Nussbaum's book represents broadly understood journalism. Is such a mode of philosophizing not subject to quick devaluation? Honest philosophical journalism stands a chance of surviving only as long as it rests on universal principles. Nussbaum does refer to such principles. What is missing in her approach to religion is reference to religious doctrines with regard to their rationality or irrationality as well as their susceptibility to ideologization. It seems she should deal separately with the problem of politicization of religion and point out the dangers it carries. Also introducing a distinction between a sect and a religious movement that poses no danger to citizens could alter the line of Nussbaum's argumentation.
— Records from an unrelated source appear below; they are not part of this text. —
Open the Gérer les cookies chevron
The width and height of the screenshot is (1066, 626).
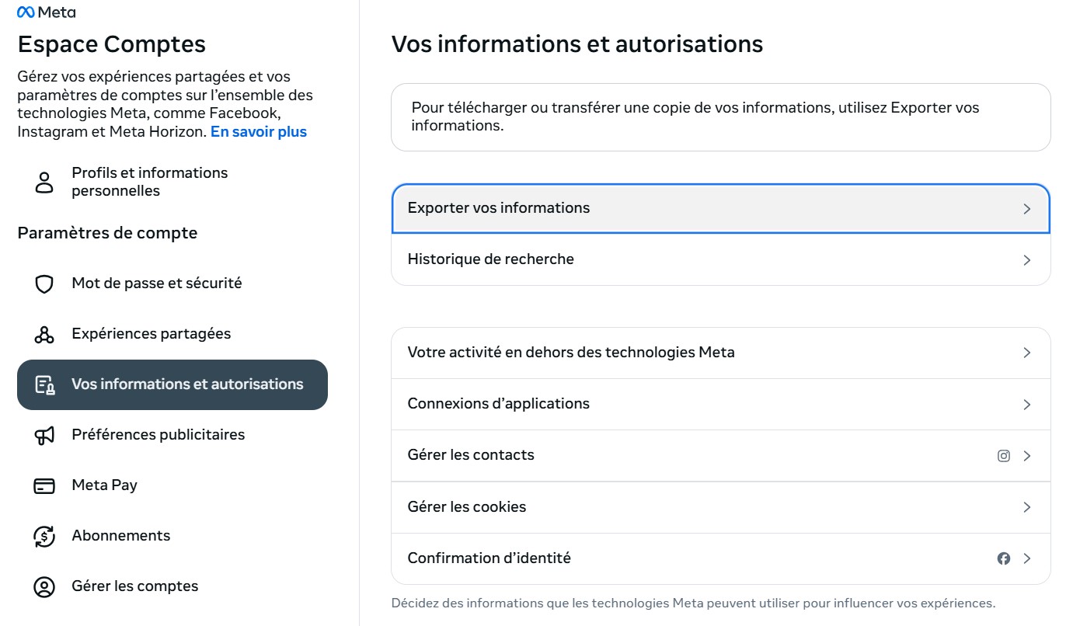click(1027, 507)
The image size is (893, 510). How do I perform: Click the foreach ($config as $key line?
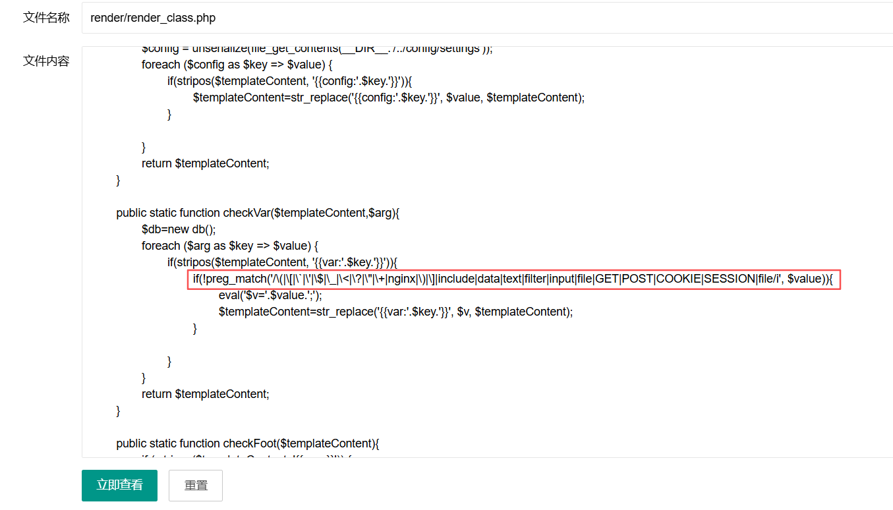[x=237, y=65]
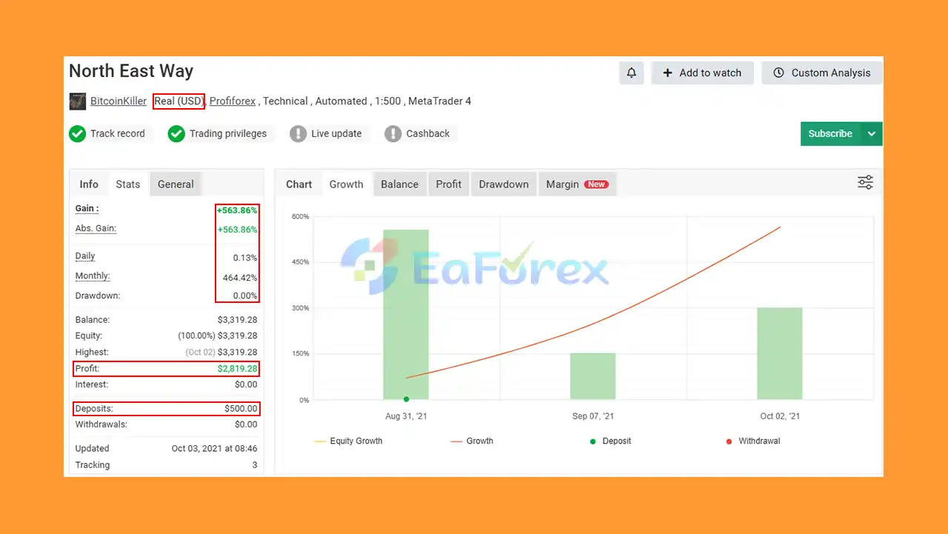Toggle Equity Growth legend series
The width and height of the screenshot is (948, 534).
coord(348,441)
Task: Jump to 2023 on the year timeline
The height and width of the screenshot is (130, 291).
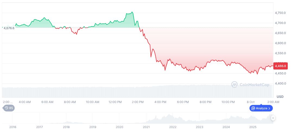Action: [199, 127]
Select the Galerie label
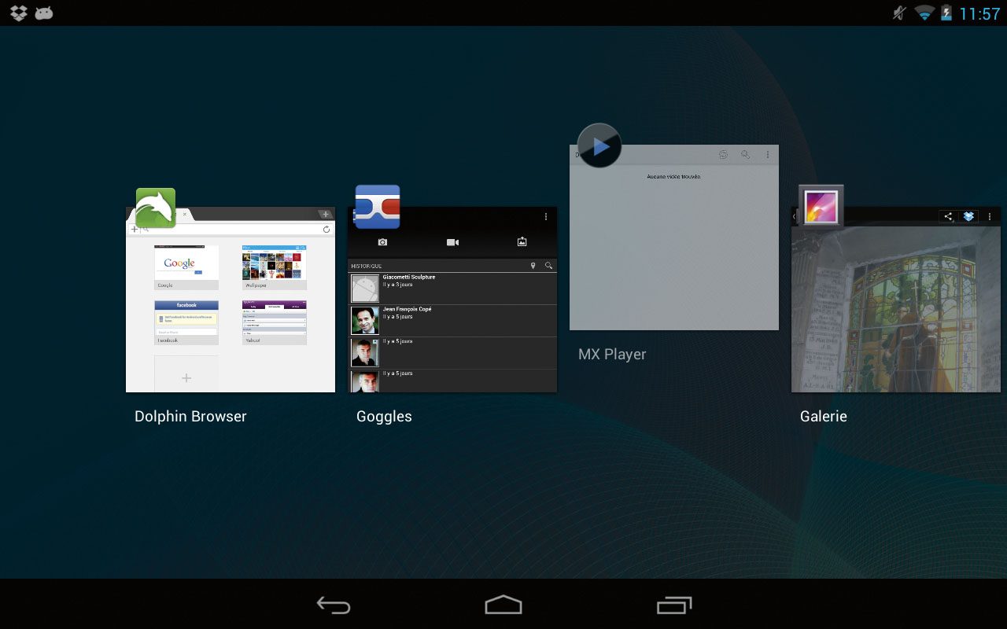 tap(824, 417)
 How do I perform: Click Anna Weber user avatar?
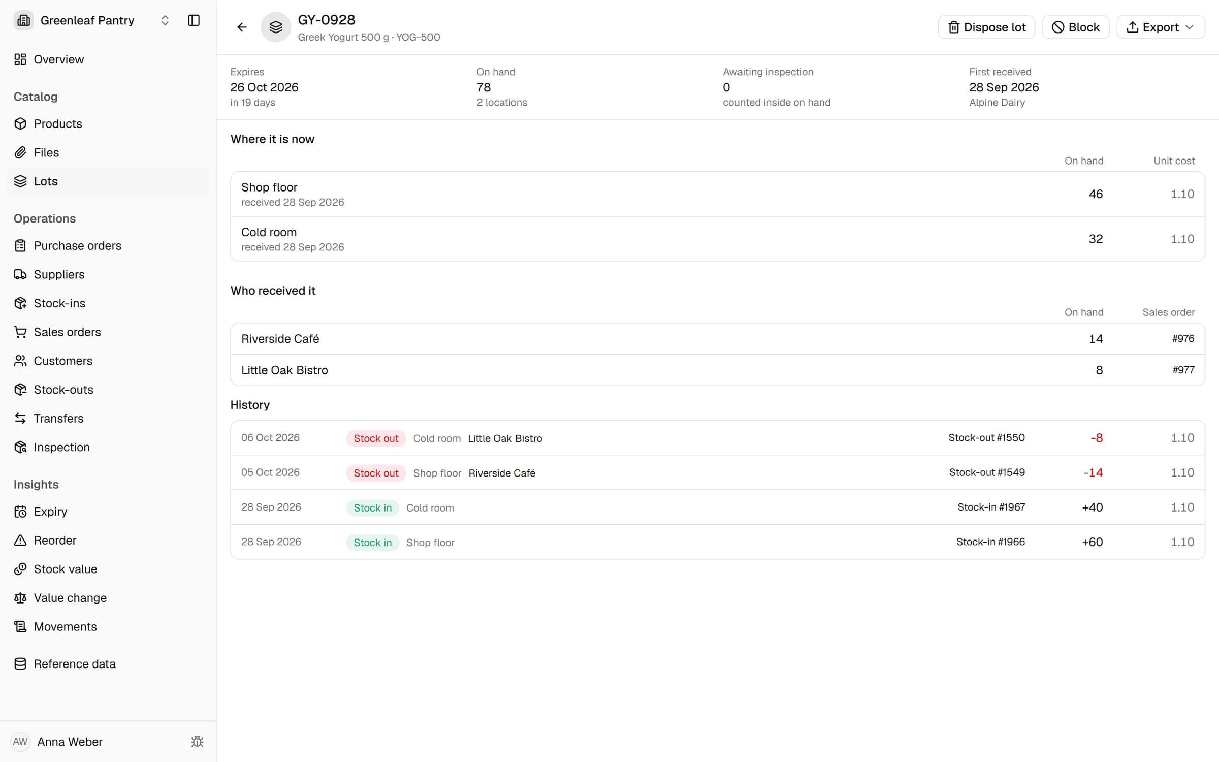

Apart from the sexual sphere, religious liberty is arguably the most delicate sphere of human life. It requires the wisdom of Solomon to write tactfully about the problems that result from a lack of respect for religious beliefs. The question of whether a philosopher can maintain objectivity even in matters so difficult as those, should be answered positively, with the reservation that this happens only when objectivity serves reason.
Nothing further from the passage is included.